U.S. Markets closed

Take a Big Step Back for Perspective on the Gold Market

Kevin McElroy

We’ve thoroughly discussed the unhelpful practice of pricing assets in dollars. It’s a yardstick that changes length on a daily basis. And over any significant period of time, the price movement of gold, or oil, or cotton – anything – is misleading at best.

So it’s better and more useful to look at the relative price movement of different asset classes.

I like to use gold to price oil – for instance. Or I like to look at the broad stock market in comparison to the price of gold.

That kind of comparison effectively scrubs out the dollar in the denominator – and gives us a more pure look at the real story of supply, demand and price.

Gold is especially useful because there’s such a static supply of the stuff. It’s a kind of mirror that tells us the relative health of other assets.

In the past, I’ve discussed the Dow/gold ratio – that is, dividing the Dow Jones Industrial Average by the price of one ounce of gold.

Doing so gives us a much different view of what asset class is expensive or cheap – which is in decline or growth.

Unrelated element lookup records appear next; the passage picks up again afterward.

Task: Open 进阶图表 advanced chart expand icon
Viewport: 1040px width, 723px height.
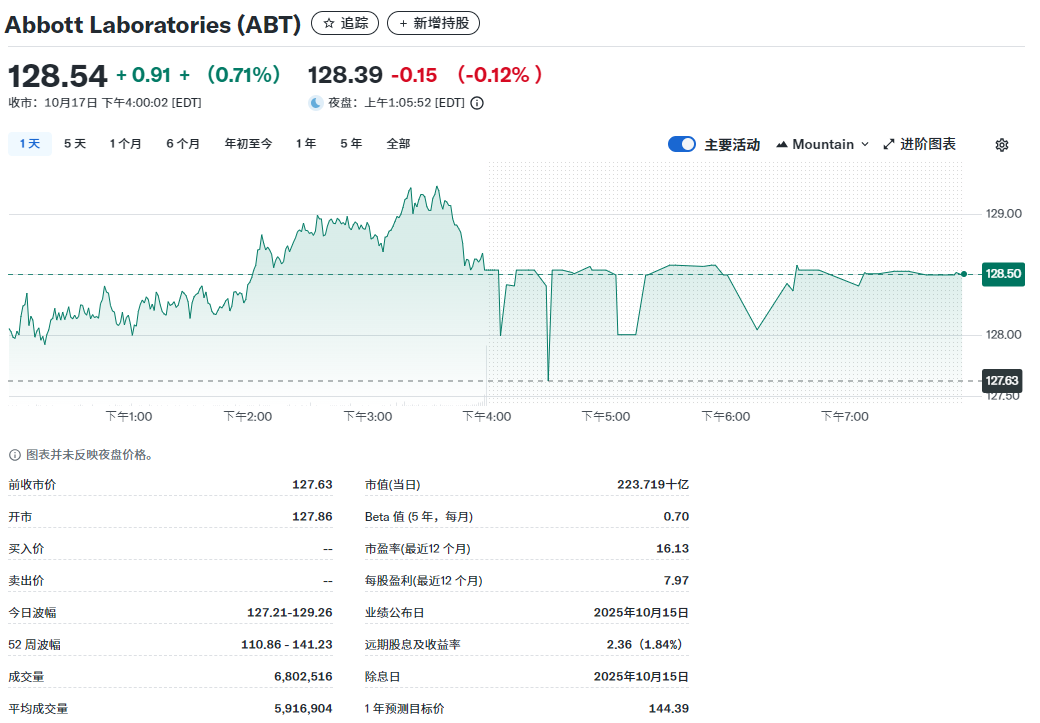Action: [889, 145]
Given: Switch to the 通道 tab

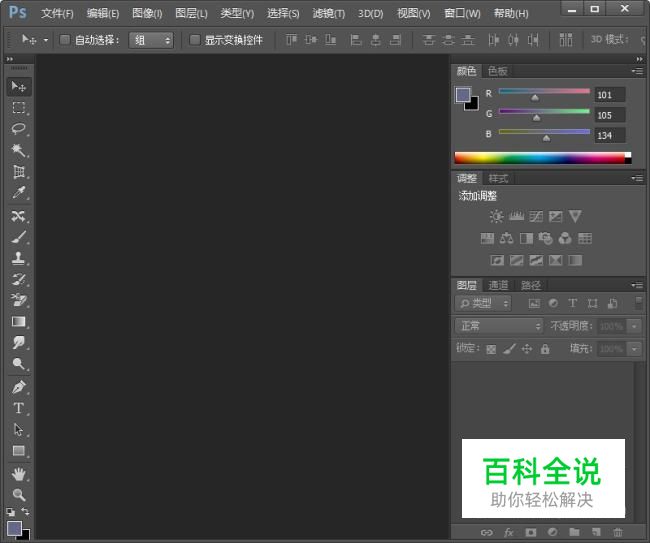Looking at the screenshot, I should coord(498,285).
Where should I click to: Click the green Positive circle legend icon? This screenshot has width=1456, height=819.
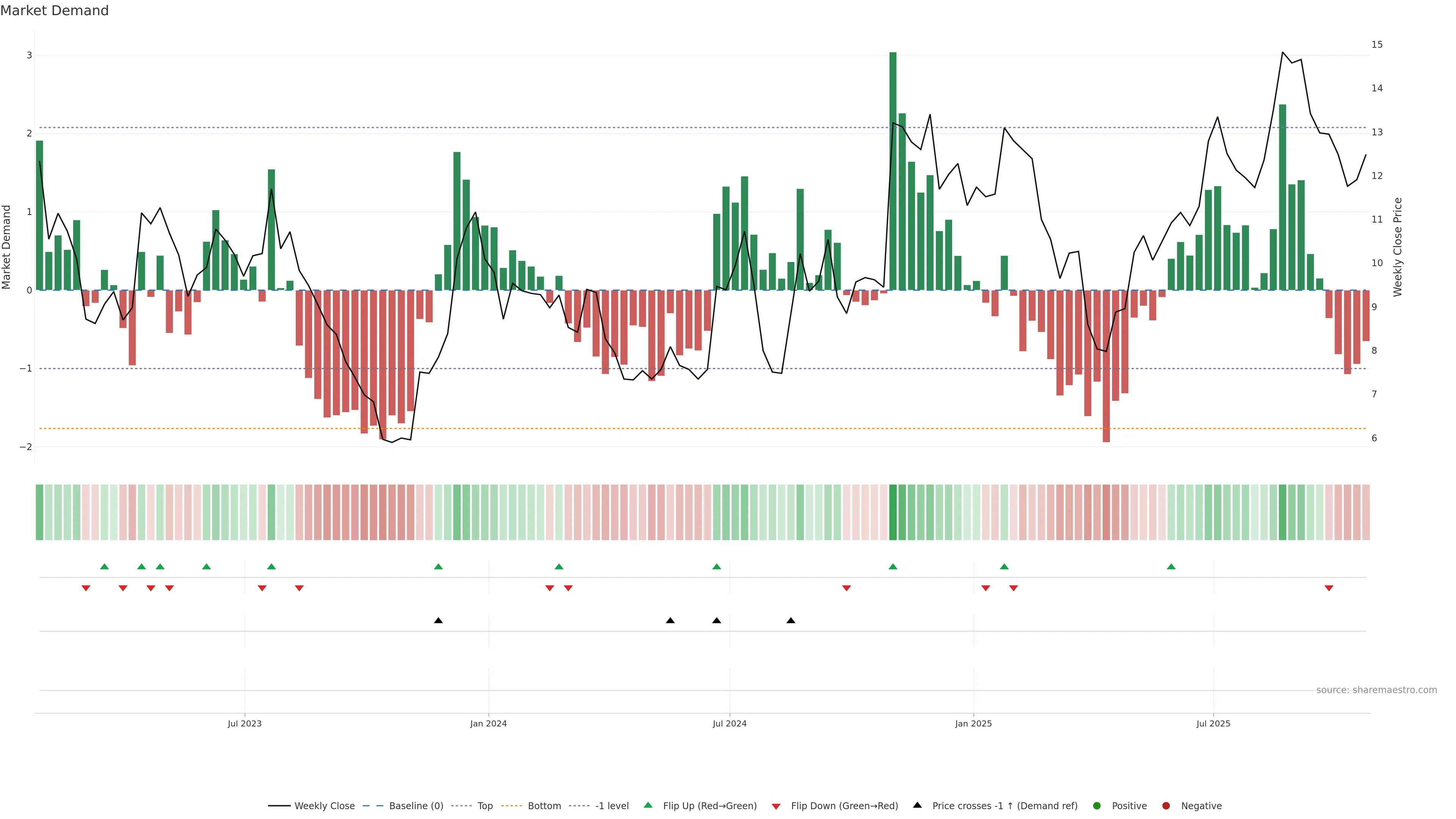pos(1097,806)
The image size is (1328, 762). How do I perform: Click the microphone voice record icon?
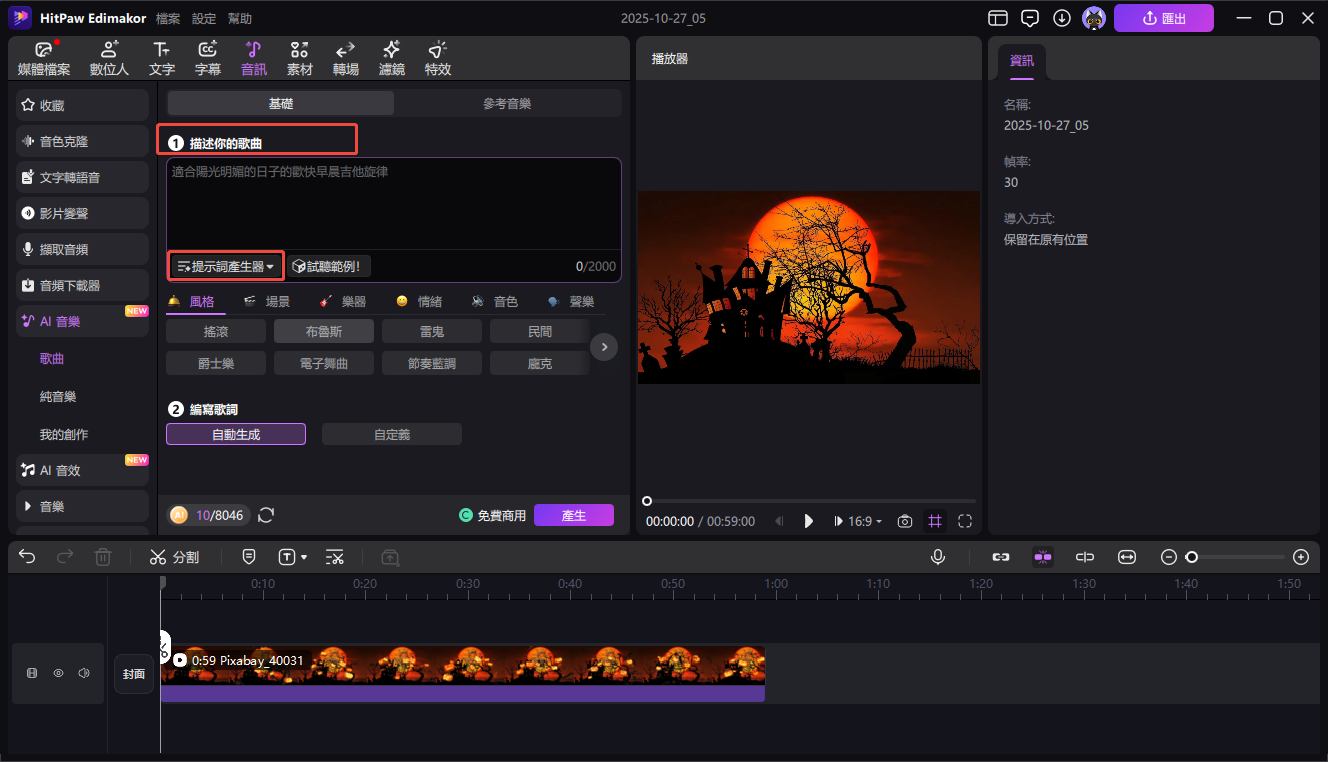(x=937, y=557)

And looking at a very, very long term chart of this ratio tells us where we are in the grand scheme of things.

Take a look at this long term Dow/gold ratio chart:

It shows that in the modern fiat capital era, the ratio of price swings between the broad American stock market and gold is widening. And right now, the ratio is actually on the upswing – over the short term. That’s because of the monumental run-up in stocks, while gold has more or less traded flat for the past 6 or 7 months.

In the big picture, stocks are 8 times more expensive in comparison to gold than they were in 1980 - when gold sold for just over $800. That’s a useful piece of information. 1980 was possibly the best time of the past 50 years to buy the broad stock market.

That also means that gold is 1/8th as expensive today as it was in 1980. So we might expect a fair value new high for Dow-denominated gold prices would be over $12,000 an ounce.

Or – we might expect the Dow to drop to 1,750 for a new multi-decade gold-denominated bottom.

I think the truth is somewhere in the middle. We should expect the Dow to drop and gold to rise.

In any event, I do expect Dow/Gold parity within the next decade. That will be a loud warning sign to sell gold and buy the Dow. In the meantime, be prepared to volatility on both sides of the equation – and use Dow strength to sell stocks, and gold weakness to buy gold.